Die Riegel meiner
Gefängniszelle klirrten. Die Türe wurde aufgerissen. „Herauskommen zum Verhör!“
Wieder einmal wurde ich die
langen Korridore entlang geführt zu den Büros der Gestapo.
Ich war so unsagbar müde.
Was wollten sie denn jetzt wieder von mir? Ach, ich wusste es ja ganz genau:
Sie wollten von mir Aussagen erzwingen über die kämpfende Bekennende Kirche.
Und ich konnte doch unmöglich meine Brüder verraten.
Nun ging das schon
wochenlang so: Zermürbendes Warten in der engen Zelle und noch zermürbendere Verhöre.
· · · · · · ·
### Aufgaben
A) Schreibe den Textauszug über das Verhör bei der Gestapo vollständig und wortgetreu ab.
B) Notiere aus den Datensätzen wortgetreu nur die folgenden Zeilen: Beginne bei der Zeile, die „Identify the location of annotate.“ enthält, und höre nach der Zeile auf, die „history, location history, and“ enthält.

### Material zur Aufgabe
· · · · · · ·
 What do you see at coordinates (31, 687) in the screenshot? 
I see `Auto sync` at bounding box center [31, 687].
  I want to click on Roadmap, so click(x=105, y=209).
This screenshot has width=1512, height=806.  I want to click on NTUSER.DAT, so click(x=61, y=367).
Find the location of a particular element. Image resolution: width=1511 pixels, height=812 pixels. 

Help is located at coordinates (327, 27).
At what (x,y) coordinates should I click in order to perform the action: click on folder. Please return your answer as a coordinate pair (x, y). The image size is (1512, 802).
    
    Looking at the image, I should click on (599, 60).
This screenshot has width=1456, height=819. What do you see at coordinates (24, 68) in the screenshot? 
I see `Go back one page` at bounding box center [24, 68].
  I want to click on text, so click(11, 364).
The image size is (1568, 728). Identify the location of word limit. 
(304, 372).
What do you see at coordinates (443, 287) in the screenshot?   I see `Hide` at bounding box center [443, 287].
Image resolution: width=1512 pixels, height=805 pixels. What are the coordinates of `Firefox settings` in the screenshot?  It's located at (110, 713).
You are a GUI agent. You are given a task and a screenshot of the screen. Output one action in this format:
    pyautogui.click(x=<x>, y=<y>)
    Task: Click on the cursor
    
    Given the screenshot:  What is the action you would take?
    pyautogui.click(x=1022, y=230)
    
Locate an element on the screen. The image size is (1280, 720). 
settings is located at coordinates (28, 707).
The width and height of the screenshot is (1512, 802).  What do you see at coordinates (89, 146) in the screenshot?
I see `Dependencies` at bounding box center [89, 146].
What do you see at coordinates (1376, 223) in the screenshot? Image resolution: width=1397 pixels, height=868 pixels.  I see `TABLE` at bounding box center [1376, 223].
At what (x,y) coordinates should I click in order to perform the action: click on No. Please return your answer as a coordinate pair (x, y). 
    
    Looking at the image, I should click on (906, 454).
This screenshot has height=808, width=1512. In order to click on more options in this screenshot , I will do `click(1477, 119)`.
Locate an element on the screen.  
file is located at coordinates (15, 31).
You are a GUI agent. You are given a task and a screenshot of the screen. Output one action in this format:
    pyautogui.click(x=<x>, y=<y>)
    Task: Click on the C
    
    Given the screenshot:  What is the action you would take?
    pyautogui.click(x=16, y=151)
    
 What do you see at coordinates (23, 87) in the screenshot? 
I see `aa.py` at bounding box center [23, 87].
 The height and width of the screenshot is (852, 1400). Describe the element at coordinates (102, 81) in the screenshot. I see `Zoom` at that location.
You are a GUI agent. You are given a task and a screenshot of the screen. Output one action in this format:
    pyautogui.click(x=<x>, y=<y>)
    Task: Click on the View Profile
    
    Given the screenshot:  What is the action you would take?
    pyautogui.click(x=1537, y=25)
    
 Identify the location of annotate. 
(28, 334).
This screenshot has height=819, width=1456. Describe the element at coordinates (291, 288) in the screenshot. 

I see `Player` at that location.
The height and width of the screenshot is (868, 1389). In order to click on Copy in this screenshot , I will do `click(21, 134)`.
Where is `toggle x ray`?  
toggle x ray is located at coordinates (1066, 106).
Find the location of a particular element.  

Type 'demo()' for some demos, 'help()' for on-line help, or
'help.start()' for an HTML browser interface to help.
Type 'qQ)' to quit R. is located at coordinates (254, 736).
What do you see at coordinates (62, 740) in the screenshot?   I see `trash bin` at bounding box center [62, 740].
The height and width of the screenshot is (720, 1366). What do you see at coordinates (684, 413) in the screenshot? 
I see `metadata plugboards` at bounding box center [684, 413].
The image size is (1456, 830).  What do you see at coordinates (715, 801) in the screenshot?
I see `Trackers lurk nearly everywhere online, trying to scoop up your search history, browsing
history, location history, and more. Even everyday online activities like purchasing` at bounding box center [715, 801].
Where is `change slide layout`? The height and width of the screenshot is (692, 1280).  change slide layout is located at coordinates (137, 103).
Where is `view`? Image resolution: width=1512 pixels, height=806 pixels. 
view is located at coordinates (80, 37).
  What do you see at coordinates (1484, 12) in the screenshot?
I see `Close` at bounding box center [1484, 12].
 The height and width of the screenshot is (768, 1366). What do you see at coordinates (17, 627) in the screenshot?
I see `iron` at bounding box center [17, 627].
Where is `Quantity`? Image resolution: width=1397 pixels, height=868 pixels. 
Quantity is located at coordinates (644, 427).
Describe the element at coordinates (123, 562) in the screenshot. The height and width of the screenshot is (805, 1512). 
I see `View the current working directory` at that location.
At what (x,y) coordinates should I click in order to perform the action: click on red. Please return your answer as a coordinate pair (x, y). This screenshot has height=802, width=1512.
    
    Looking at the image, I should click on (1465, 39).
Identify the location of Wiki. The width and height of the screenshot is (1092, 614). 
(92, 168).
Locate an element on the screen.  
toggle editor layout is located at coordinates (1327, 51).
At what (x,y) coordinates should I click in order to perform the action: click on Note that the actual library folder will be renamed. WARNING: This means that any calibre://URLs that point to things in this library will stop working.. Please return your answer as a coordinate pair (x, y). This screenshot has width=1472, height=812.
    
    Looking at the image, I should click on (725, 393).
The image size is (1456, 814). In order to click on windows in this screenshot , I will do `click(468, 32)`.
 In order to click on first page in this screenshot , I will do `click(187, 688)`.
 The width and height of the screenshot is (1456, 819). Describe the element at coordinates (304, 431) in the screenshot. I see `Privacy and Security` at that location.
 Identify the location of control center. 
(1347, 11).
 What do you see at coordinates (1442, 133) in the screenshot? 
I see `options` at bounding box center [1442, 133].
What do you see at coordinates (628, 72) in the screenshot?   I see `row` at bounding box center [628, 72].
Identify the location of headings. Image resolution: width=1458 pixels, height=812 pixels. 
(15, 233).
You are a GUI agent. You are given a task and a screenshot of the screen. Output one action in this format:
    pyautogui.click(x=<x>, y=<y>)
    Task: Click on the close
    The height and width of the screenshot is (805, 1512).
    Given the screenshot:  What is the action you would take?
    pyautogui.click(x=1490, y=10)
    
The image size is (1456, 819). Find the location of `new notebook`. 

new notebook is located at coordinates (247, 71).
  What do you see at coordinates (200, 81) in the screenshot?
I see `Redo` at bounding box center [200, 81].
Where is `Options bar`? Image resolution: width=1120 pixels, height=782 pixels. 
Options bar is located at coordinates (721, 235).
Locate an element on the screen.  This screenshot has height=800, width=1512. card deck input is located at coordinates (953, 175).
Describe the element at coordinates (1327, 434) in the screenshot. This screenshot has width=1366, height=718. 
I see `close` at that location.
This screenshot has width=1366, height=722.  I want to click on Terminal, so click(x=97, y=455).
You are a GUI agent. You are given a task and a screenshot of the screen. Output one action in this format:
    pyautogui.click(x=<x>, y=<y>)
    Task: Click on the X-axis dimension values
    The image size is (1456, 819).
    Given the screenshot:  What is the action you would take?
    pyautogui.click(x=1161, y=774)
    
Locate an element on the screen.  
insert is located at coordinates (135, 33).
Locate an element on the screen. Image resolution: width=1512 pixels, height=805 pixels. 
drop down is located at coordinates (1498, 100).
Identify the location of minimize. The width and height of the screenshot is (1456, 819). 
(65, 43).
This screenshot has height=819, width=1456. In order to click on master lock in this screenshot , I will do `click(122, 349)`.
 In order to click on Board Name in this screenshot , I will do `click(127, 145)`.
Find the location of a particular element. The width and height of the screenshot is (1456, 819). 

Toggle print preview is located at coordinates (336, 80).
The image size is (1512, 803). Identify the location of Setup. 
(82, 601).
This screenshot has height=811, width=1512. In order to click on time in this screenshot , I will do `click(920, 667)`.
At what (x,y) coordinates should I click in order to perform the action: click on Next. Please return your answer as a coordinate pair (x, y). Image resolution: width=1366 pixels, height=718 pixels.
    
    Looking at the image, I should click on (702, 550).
· · · · · · ·
### Lösungen
A)
Die Riegel meiner
Gefängniszelle klirrten. Die Türe wurde aufgerissen. „Herauskommen zum Verhör!“
Wieder einmal wurde ich die
langen Korridore entlang geführt zu den Büros der Gestapo.
Ich war so unsagbar müde.
Was wollten sie denn jetzt wieder von mir? Ach, ich wusste es ja ganz genau:
Sie wollten von mir Aussagen erzwingen über die kämpfende Bekennende Kirche.
Und ich konnte doch unmöglich meine Brüder verraten.
Nun ging das schon
wochenlang so: Zermürbendes Warten in der engen Zelle und noch zermürbendere Verhöre.

B)
 Identify the location of annotate. 
(28, 334).
This screenshot has height=819, width=1456. Describe the element at coordinates (291, 288) in the screenshot. 

I see `Player` at that location.
The height and width of the screenshot is (868, 1389). In order to click on Copy in this screenshot , I will do `click(21, 134)`.
Where is `toggle x ray`?  
toggle x ray is located at coordinates (1066, 106).
Find the location of a particular element.  

Type 'demo()' for some demos, 'help()' for on-line help, or
'help.start()' for an HTML browser interface to help.
Type 'qQ)' to quit R. is located at coordinates (254, 736).
What do you see at coordinates (62, 740) in the screenshot?   I see `trash bin` at bounding box center [62, 740].
The height and width of the screenshot is (720, 1366). What do you see at coordinates (684, 413) in the screenshot? 
I see `metadata plugboards` at bounding box center [684, 413].
The image size is (1456, 830).  What do you see at coordinates (715, 801) in the screenshot?
I see `Trackers lurk nearly everywhere online, trying to scoop up your search history, browsing
history, location history, and more. Even everyday online activities like purchasing` at bounding box center [715, 801].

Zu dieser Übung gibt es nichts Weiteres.